I even contemplated going outside to avoid the shallows and marshes but didn’t know the conditions at the inlets, how far out sandbars were, etc, plus wind in my face. I did see pelicans! The threat of thunderstorms had most people heading off the water around 2p, but the forecast had been clear for Oyster, so kept heading south as I watched storm clouds form on the horizon and blow north. It wasn’t until nearing Oyster that I saw one that might catch me.

I’m staying tonight with adventure outfitter Dave Burden, who also hosted me many years ago when I was paddling from Miami to Maine. He’s based in Cape Charles and normally lives in a boat at the marina where I’ll stop today, but he’s hosting some friends there, so he and I are at his house.  Since the house is currently undergoing reservations, there is no running water – but that just makes things interesting. Poor Dave, who’s been working crazy long days starting at 4a& 5a during the holidays, came in last night and realized I had not eaten (carrying provisions on an outrigger canoe is seriously challenging, I’m lucky I got what I go on it-plus snacks!), so he went running out again and got food.

I’ll be back here today so I can go light, plus I can take a late start since the tide goes out til 2 and then I can let it push me up the Chesapeake side to Cape Charles. I hope my canoe is okay-I left it at the boat launch not hidden at all, but people so far have been kind. Dave had left me his truck to get back to the marina and take a shower and then get to his house.
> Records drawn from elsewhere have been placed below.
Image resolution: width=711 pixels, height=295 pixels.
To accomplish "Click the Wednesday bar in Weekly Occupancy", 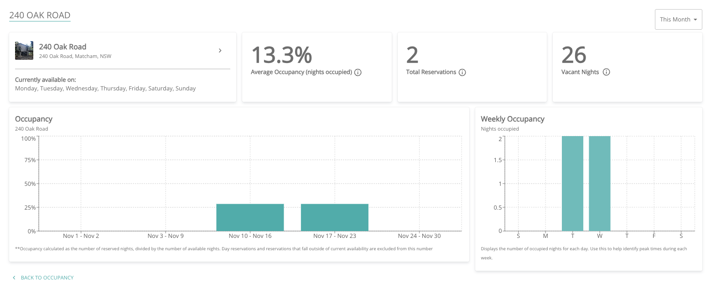I will pos(599,184).
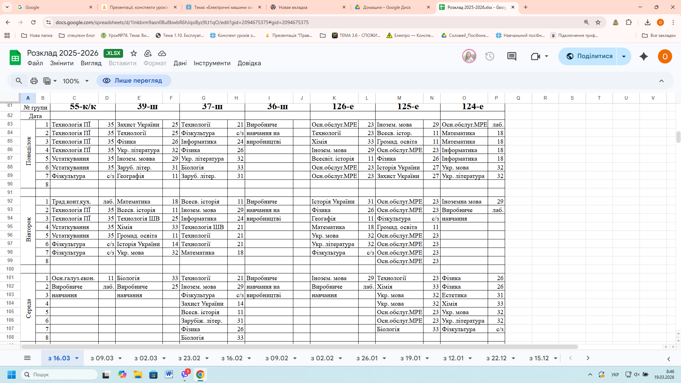This screenshot has height=383, width=681.
Task: Click the Gemini sparkle icon
Action: coord(643,56)
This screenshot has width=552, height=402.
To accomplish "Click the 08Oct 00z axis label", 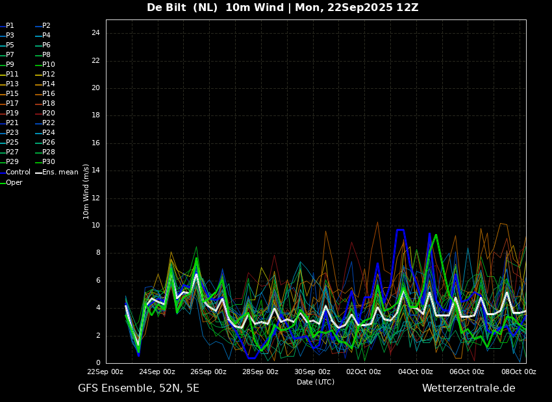I will pyautogui.click(x=519, y=372).
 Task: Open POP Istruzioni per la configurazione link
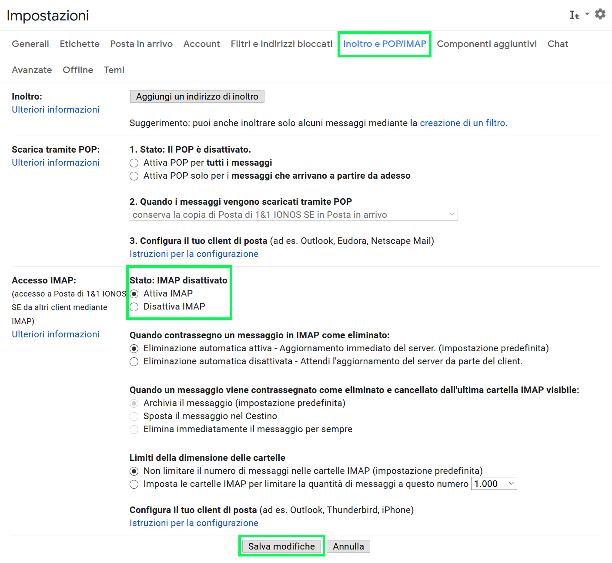point(194,254)
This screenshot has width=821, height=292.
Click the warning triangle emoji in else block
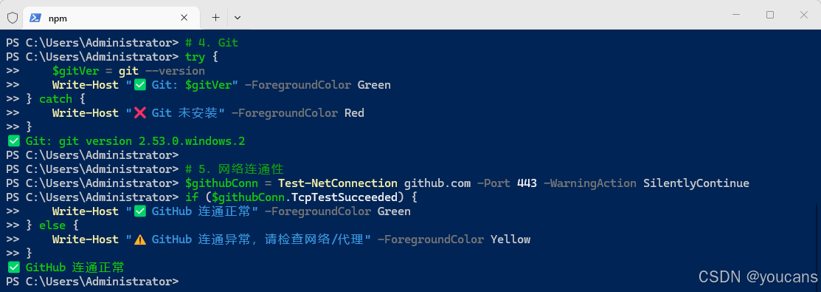click(x=140, y=240)
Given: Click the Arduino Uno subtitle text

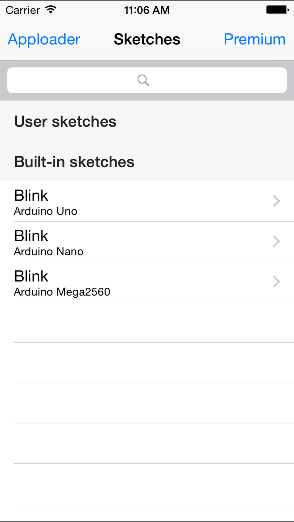Looking at the screenshot, I should (x=46, y=211).

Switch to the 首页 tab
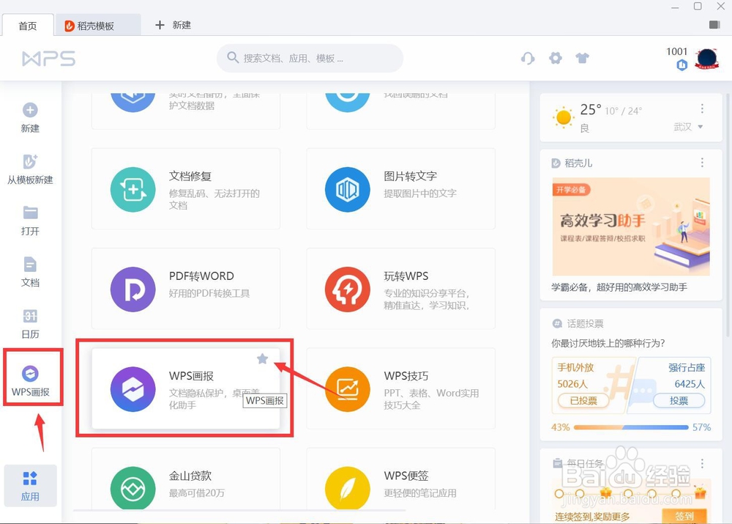[27, 24]
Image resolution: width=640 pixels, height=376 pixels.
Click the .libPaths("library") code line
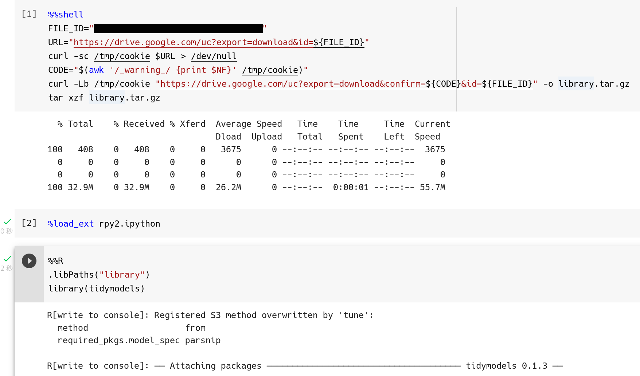(99, 275)
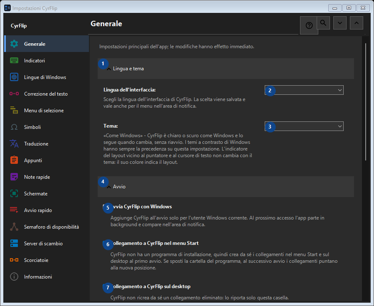Screen dimensions: 374x306
Task: Open the Lingua dell'interfaccia dropdown
Action: (304, 90)
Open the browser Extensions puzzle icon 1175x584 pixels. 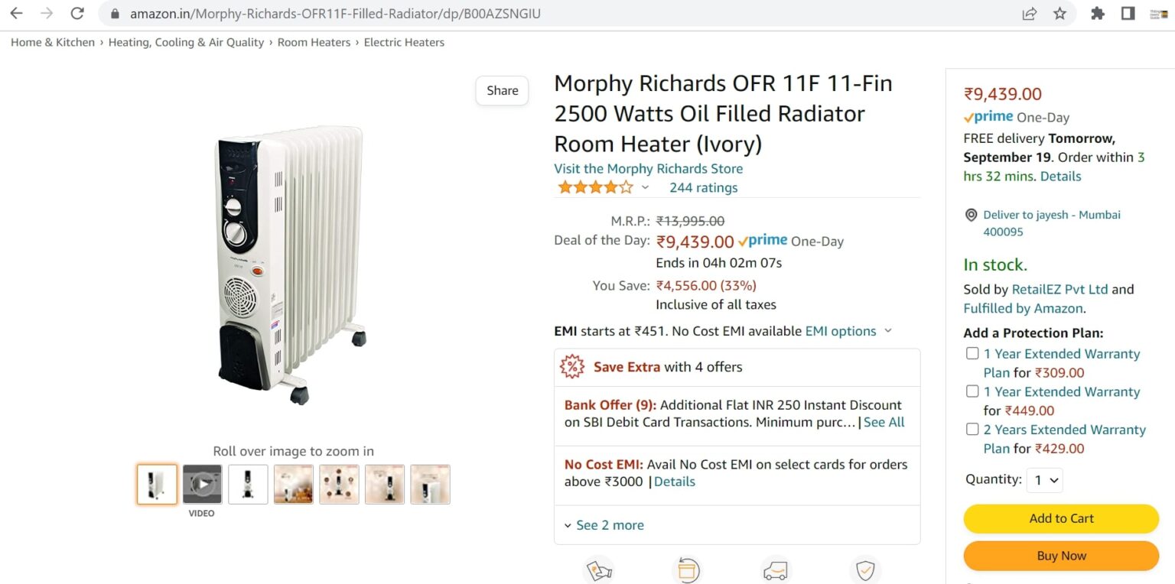(x=1098, y=14)
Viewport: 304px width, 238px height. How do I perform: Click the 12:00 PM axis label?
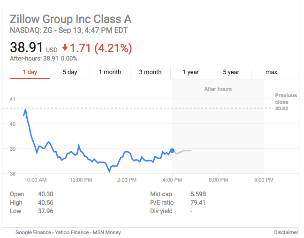[x=81, y=180]
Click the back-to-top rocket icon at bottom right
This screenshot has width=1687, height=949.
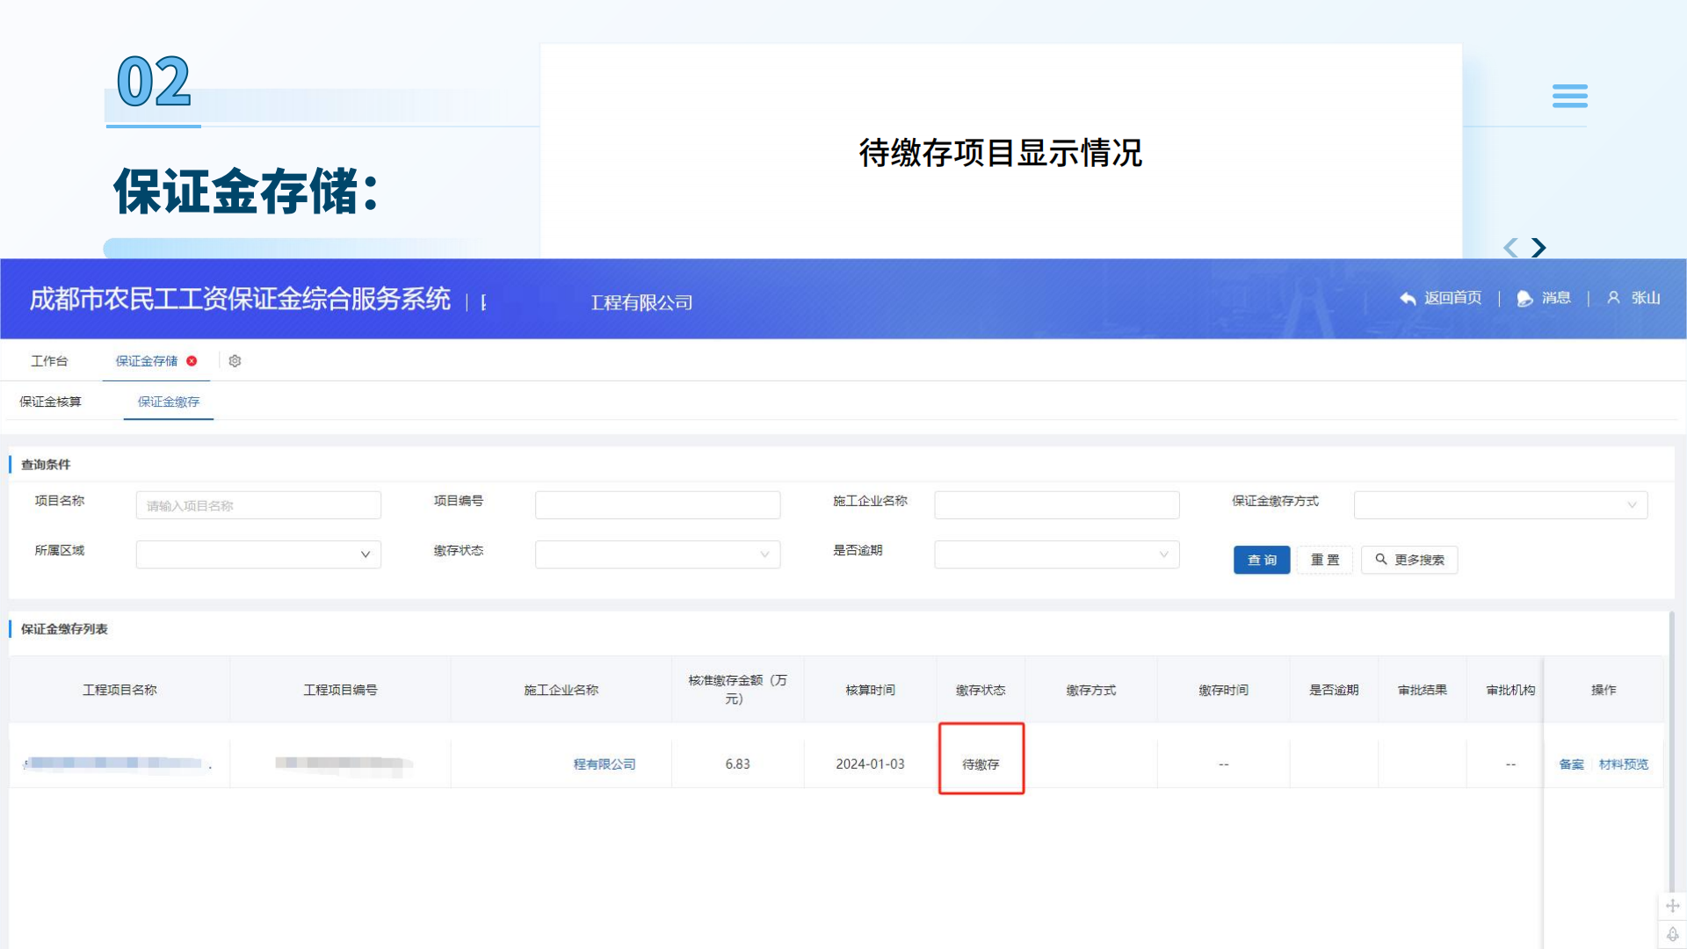pos(1673,935)
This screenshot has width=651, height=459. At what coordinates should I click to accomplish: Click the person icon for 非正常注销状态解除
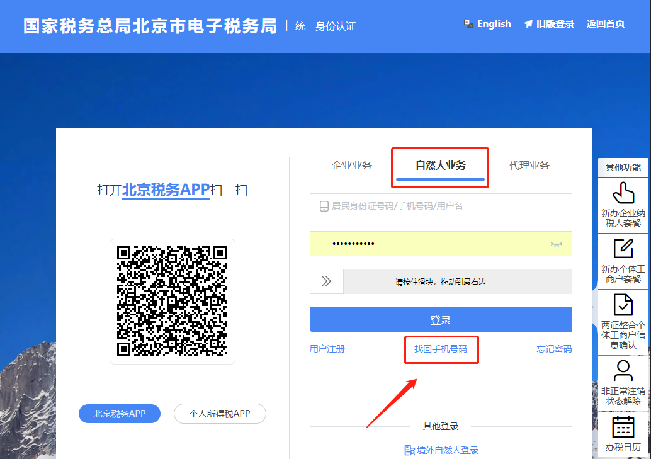click(x=623, y=370)
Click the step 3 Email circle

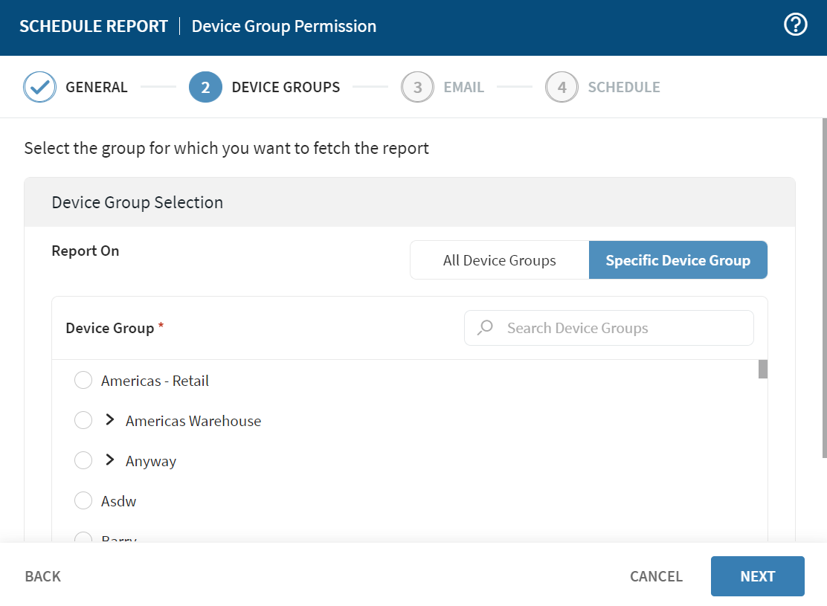point(417,87)

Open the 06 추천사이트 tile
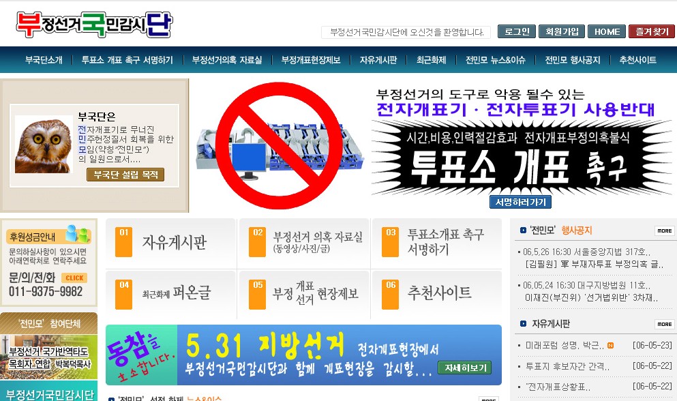coord(437,293)
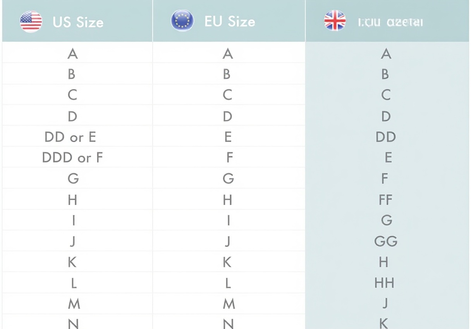Click the US flag icon
The width and height of the screenshot is (471, 329).
pyautogui.click(x=31, y=21)
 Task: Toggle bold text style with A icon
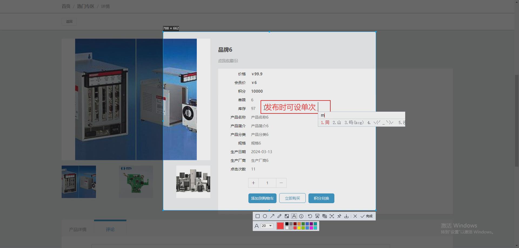(257, 226)
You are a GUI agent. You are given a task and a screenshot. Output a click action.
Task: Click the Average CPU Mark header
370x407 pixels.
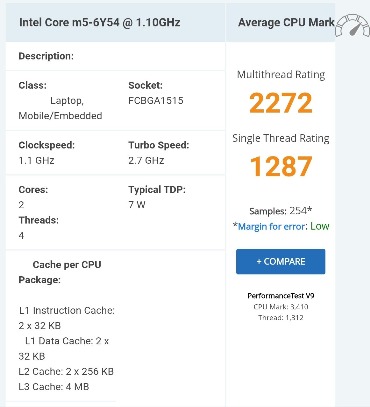tap(286, 22)
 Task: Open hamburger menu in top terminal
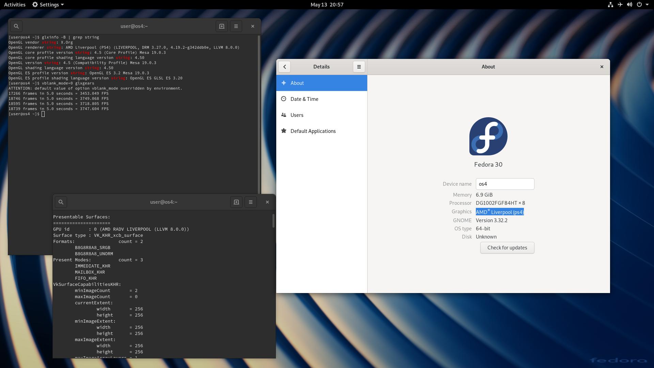(x=236, y=26)
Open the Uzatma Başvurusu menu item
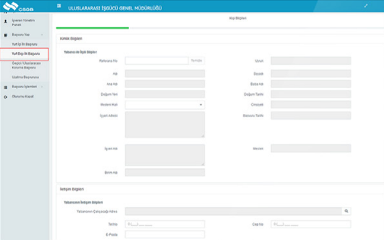This screenshot has height=240, width=384. [x=25, y=77]
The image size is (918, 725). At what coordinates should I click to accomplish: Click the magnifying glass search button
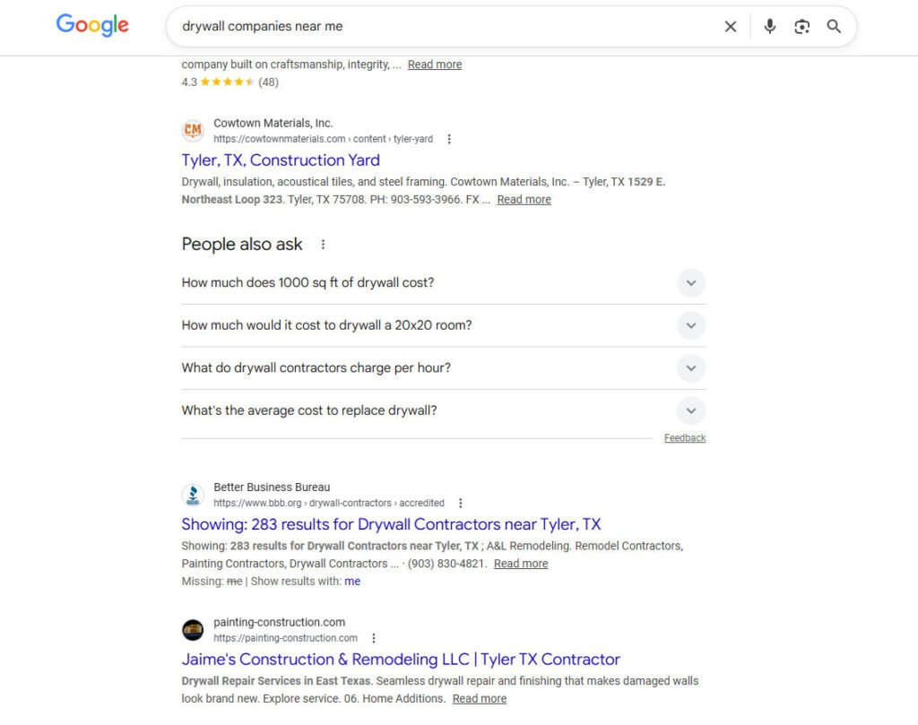click(834, 27)
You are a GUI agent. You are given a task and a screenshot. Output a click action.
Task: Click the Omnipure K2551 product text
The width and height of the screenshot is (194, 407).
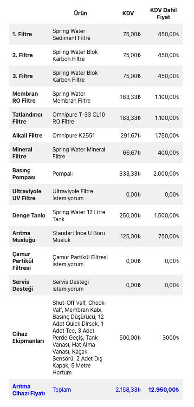74,136
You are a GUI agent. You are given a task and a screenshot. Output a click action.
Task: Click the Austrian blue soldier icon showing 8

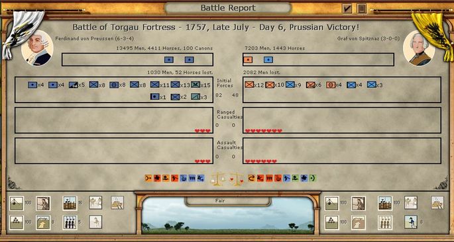[x=411, y=222]
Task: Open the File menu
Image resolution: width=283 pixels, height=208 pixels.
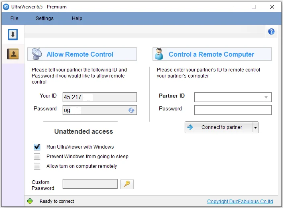Action: (x=14, y=18)
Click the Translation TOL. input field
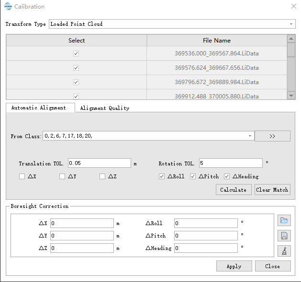The height and width of the screenshot is (282, 301). point(99,163)
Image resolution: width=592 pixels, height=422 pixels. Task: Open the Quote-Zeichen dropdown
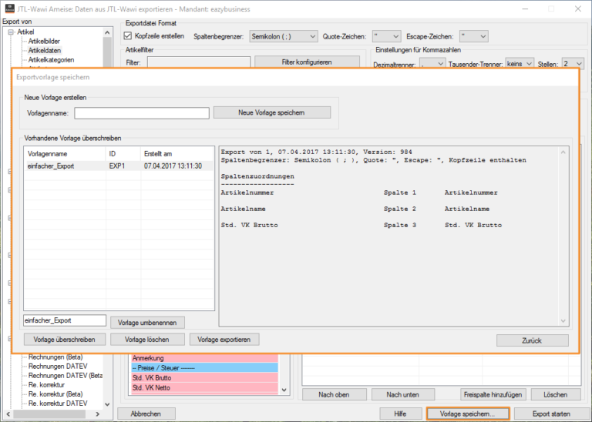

Today should be an easier day-navigating with charts that are using information they last got in 1998 in these back bays is stupid. Many of the markers are just gone-and some are on sandbars. It’s a totally different back bay than I had remembered- definitely not advisable to take an OC1, doable, but you can’t let your mind wander like I did mine when I ran over that last oyster patch.

The beauty here cannot be taken for granted or missed-it is so special and alive with life-oysters, turtles, birds.  I’d love to come back here and poke around on a non-windy day-and wind isn’t so bad if you are just going ten miles or so- and do just local trips to the barrier islands-hike and camp on them-with the family. Carl tells me I say that wherever I go! I always want to come back with the family.

So today is a late start, thankfully, and some repair work on my poor canoe. It’s taken on a bit of water-I think it can do the 25 miles with nothing but am also thinking I should tape some of the deeper gashes that have gone thru. My poor Pueo!!!